===== Material to process
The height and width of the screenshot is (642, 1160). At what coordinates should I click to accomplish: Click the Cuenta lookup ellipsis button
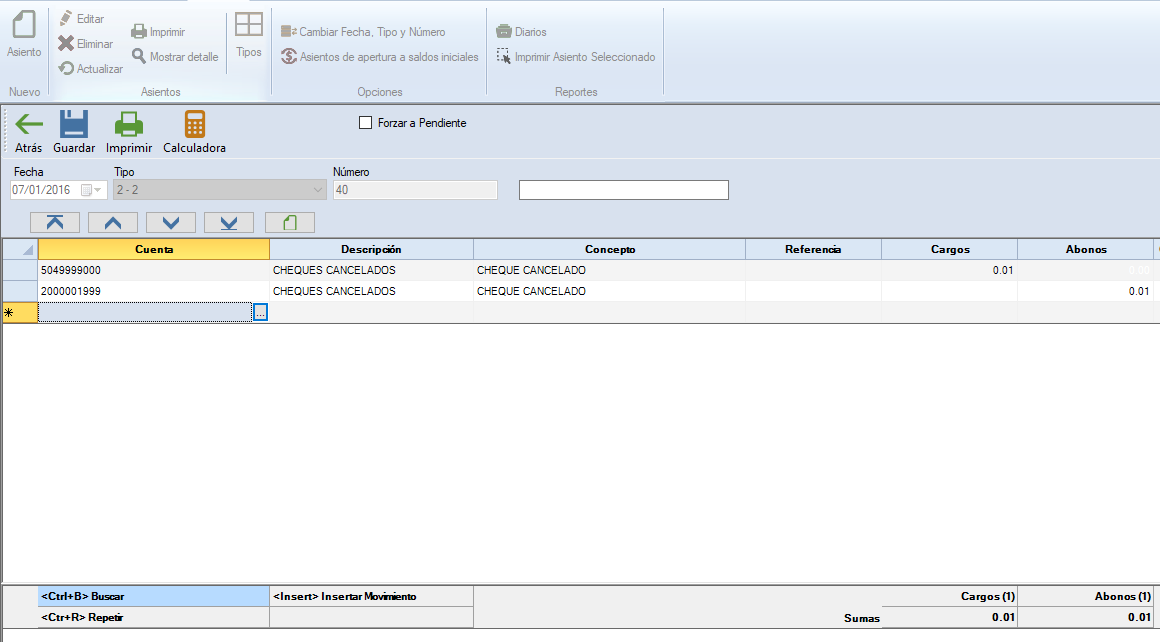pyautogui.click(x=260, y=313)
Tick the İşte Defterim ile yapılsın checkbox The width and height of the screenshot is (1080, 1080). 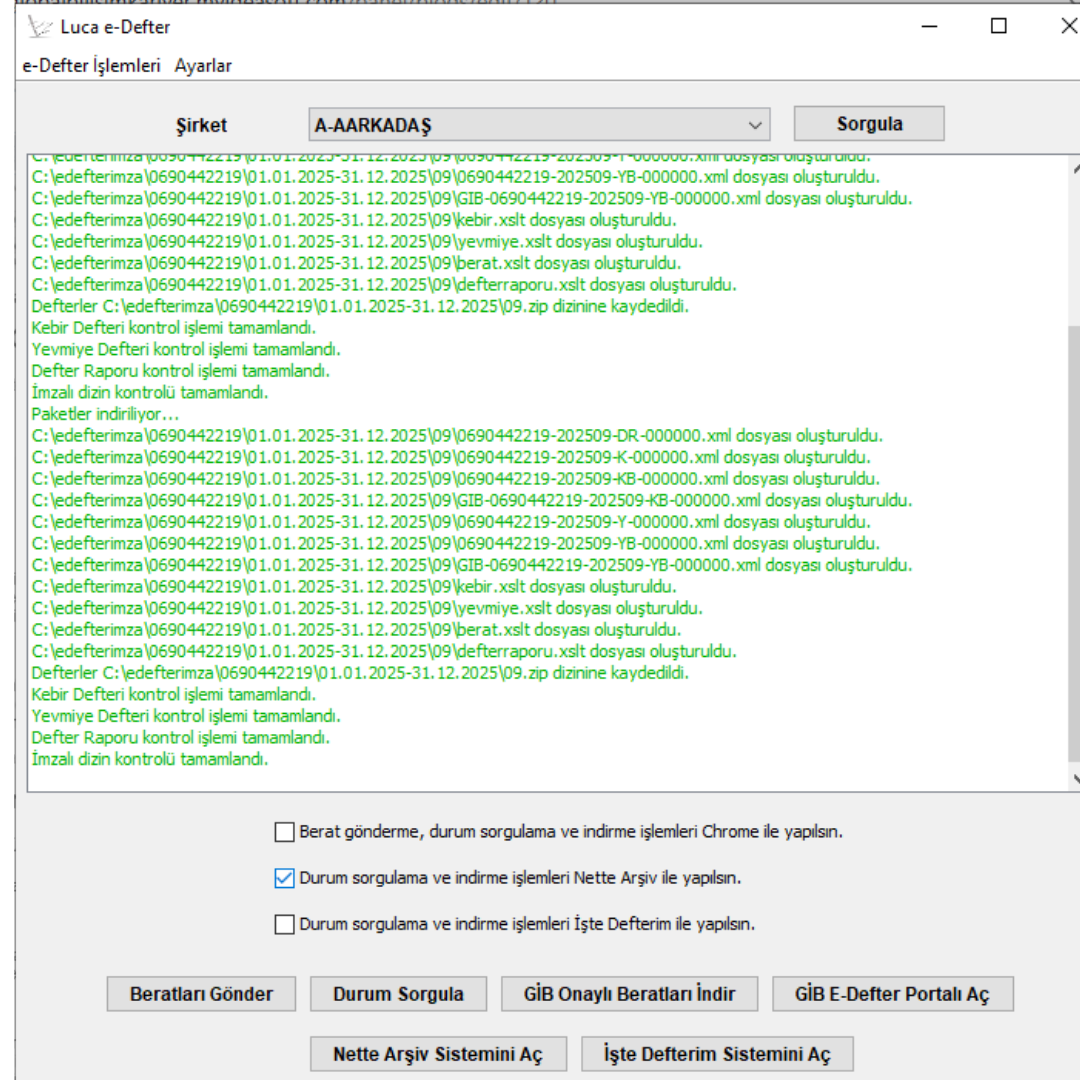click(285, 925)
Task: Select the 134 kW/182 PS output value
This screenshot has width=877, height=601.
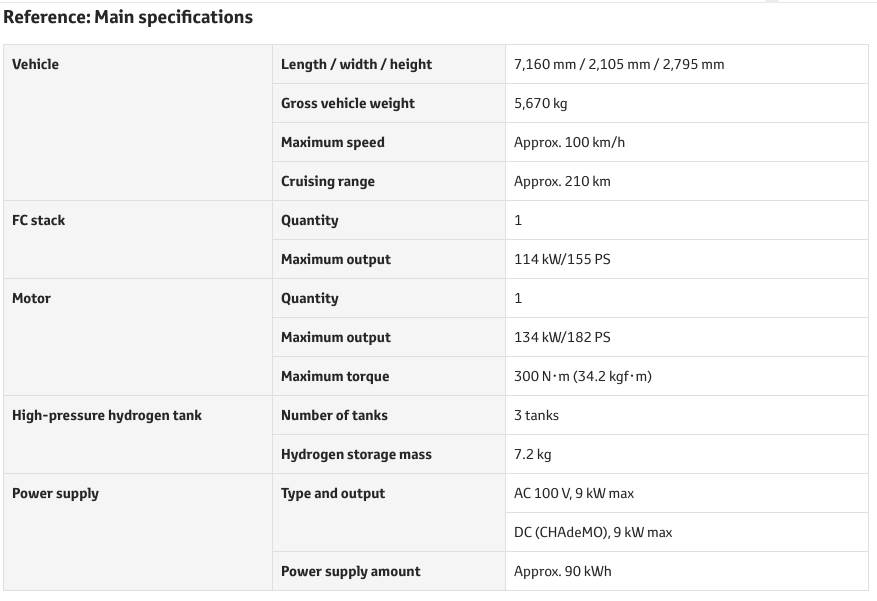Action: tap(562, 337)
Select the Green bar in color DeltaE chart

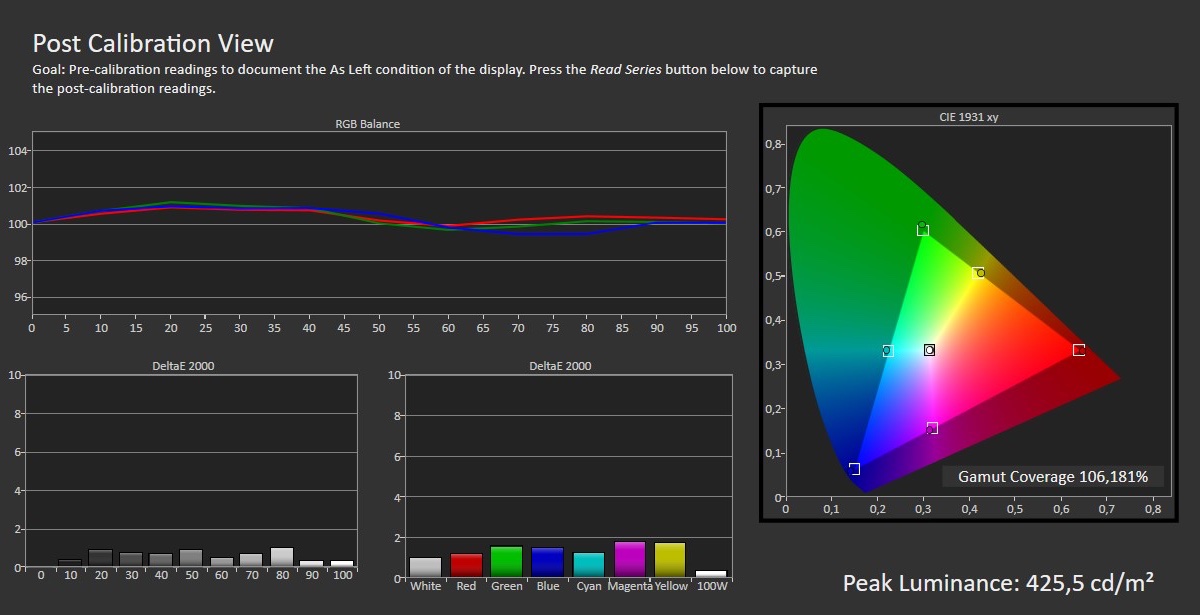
==========
● Work instruction: With pictures left out, transcribe each line from the one containing "This screenshot has width=877, height=601." through the end of the data, both ends included.

● Written response:
This screenshot has width=877, height=601.
Action: tap(562, 337)
Select the Green bar in color DeltaE chart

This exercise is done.